## WHAT THE TASK REQUIRES
From the entries that follow, pick out all lines holding "resolution".

## INPUT MATERIAL
◆ ◆ ◆

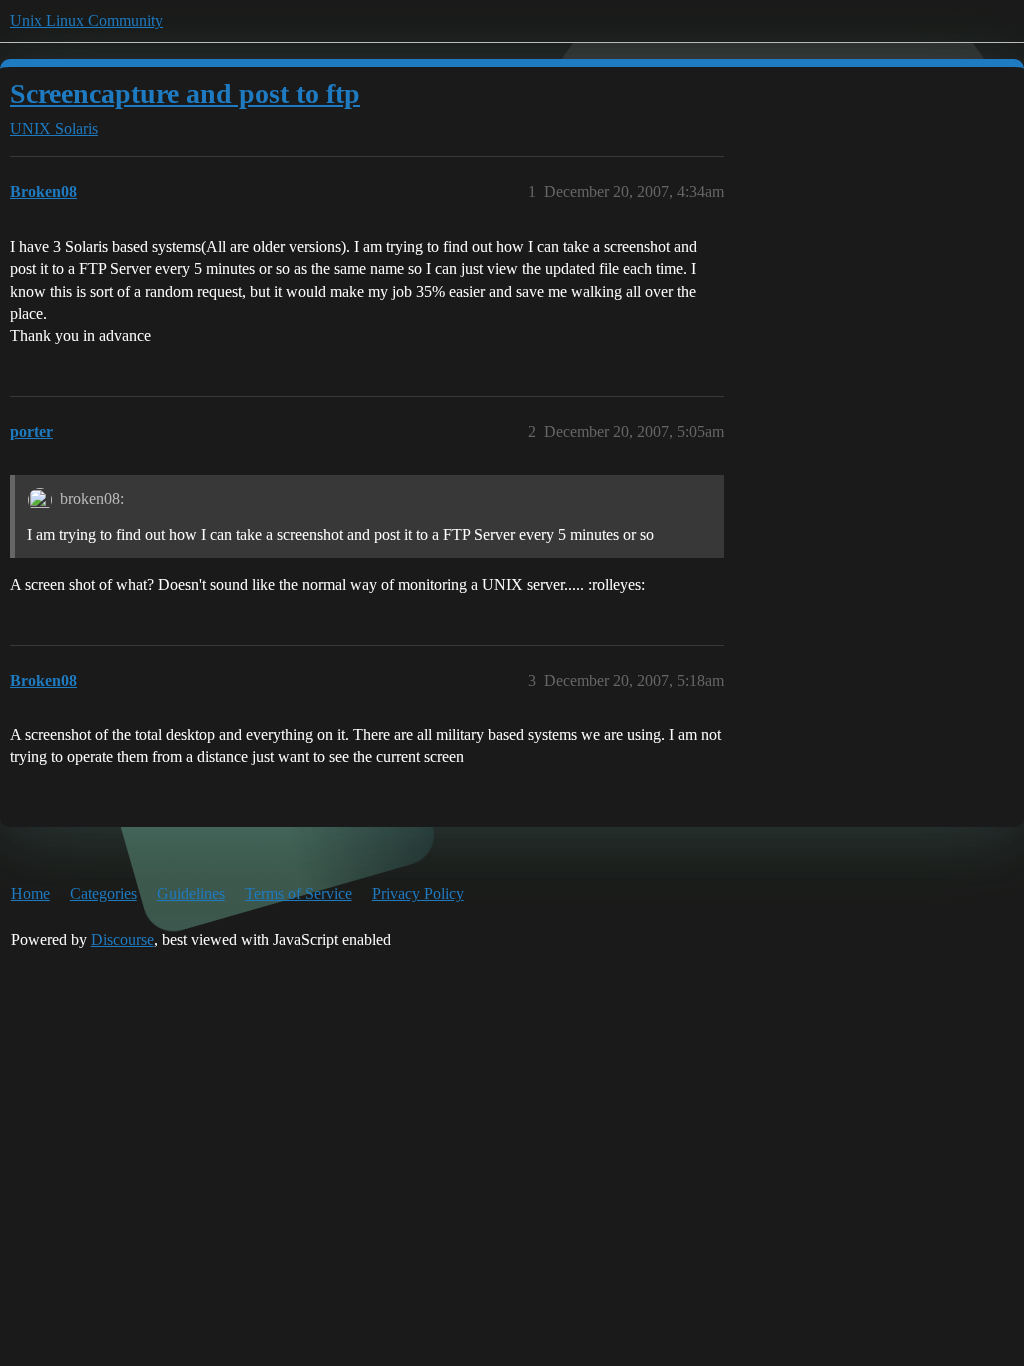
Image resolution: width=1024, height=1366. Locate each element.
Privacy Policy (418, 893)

◆ ◆ ◆

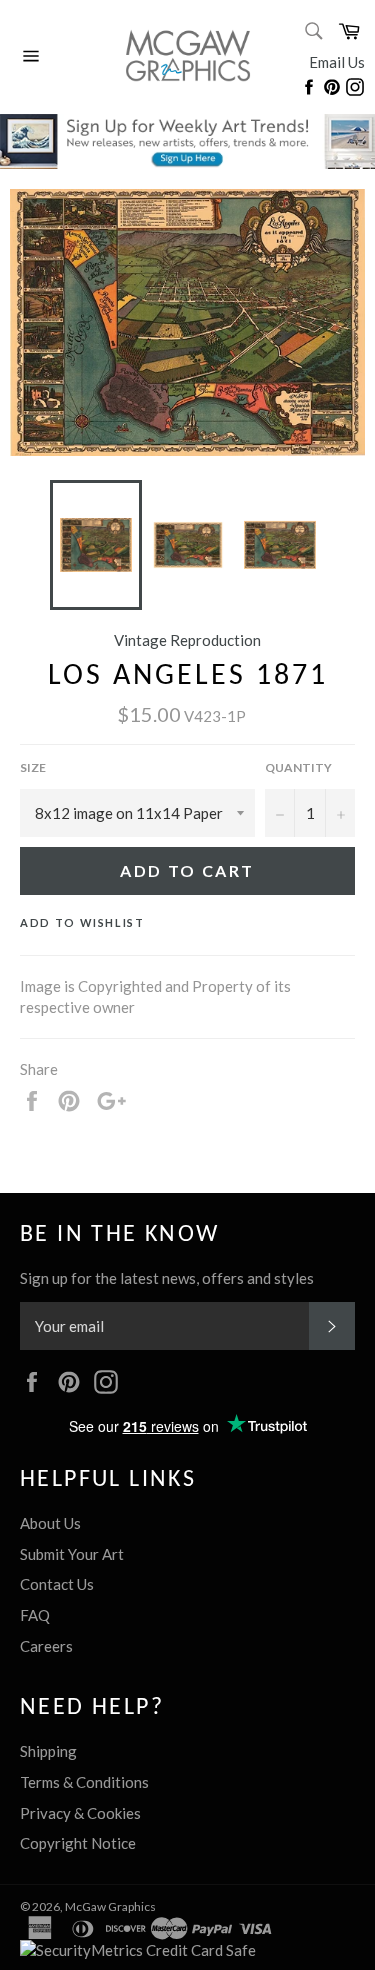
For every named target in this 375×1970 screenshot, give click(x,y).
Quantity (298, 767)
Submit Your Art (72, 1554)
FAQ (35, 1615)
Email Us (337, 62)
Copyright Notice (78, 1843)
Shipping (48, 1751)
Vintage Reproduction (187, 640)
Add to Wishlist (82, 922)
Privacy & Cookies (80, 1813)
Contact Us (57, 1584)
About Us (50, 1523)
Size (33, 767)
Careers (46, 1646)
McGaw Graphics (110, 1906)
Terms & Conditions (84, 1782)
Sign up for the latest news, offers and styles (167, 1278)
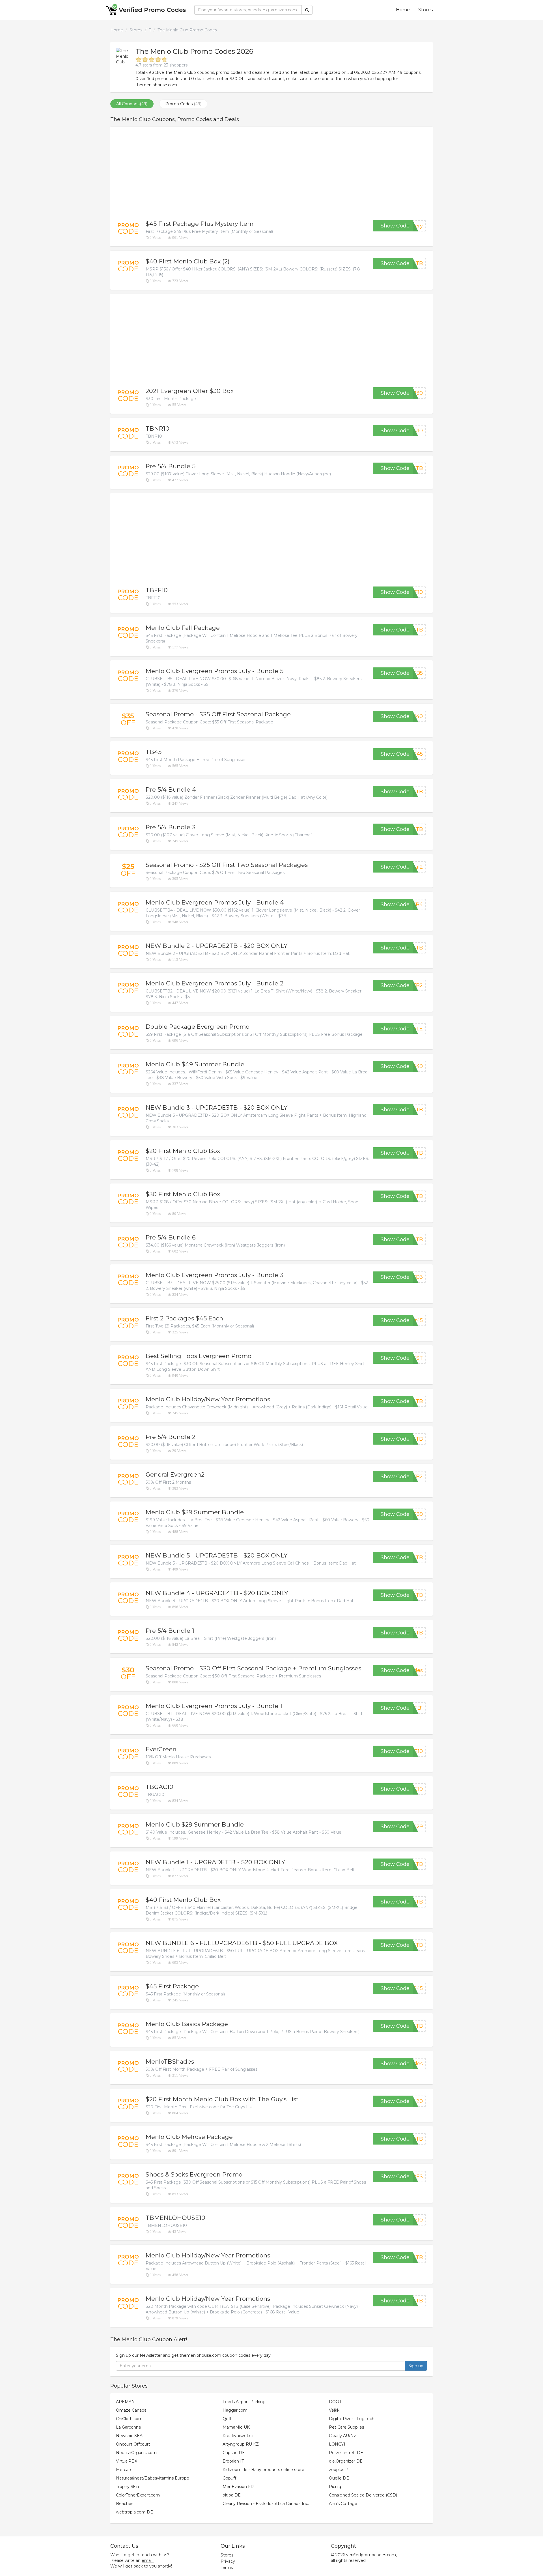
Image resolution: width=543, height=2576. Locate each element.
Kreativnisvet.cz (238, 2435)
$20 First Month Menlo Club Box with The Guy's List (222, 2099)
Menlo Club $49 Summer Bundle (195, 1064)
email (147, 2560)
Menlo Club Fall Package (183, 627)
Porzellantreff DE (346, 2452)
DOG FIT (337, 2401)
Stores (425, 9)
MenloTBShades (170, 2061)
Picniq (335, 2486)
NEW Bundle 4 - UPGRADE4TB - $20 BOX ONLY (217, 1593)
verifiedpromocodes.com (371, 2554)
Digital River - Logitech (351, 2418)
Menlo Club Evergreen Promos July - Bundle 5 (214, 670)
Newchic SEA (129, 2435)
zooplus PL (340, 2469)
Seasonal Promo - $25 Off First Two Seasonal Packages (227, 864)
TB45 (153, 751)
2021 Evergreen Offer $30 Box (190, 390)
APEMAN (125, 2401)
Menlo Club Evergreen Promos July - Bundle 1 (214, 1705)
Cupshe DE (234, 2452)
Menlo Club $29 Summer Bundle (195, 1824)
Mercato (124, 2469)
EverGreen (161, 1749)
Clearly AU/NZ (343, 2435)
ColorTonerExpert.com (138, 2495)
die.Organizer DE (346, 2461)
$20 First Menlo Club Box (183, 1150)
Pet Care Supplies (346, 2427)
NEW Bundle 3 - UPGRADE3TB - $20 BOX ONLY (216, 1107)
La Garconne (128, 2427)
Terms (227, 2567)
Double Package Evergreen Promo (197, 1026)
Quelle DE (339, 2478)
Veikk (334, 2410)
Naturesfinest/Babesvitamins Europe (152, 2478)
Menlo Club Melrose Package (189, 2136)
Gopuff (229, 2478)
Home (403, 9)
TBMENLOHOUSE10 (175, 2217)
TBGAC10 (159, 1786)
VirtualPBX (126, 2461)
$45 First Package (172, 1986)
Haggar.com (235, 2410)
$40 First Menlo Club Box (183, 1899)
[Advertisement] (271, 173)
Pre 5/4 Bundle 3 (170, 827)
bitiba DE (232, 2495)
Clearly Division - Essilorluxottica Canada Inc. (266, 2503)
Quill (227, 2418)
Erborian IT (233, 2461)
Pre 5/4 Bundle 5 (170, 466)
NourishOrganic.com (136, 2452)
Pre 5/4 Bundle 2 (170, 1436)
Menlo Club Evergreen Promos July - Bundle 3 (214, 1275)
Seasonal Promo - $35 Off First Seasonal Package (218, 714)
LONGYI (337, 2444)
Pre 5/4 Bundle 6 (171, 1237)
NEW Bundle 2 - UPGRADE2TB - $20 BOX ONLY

◆ ◆ ◆

## RESULT
Image resolution: width=1024, height=1366. Locate each element.
Image resolution: width=543, height=2576. Locate each element.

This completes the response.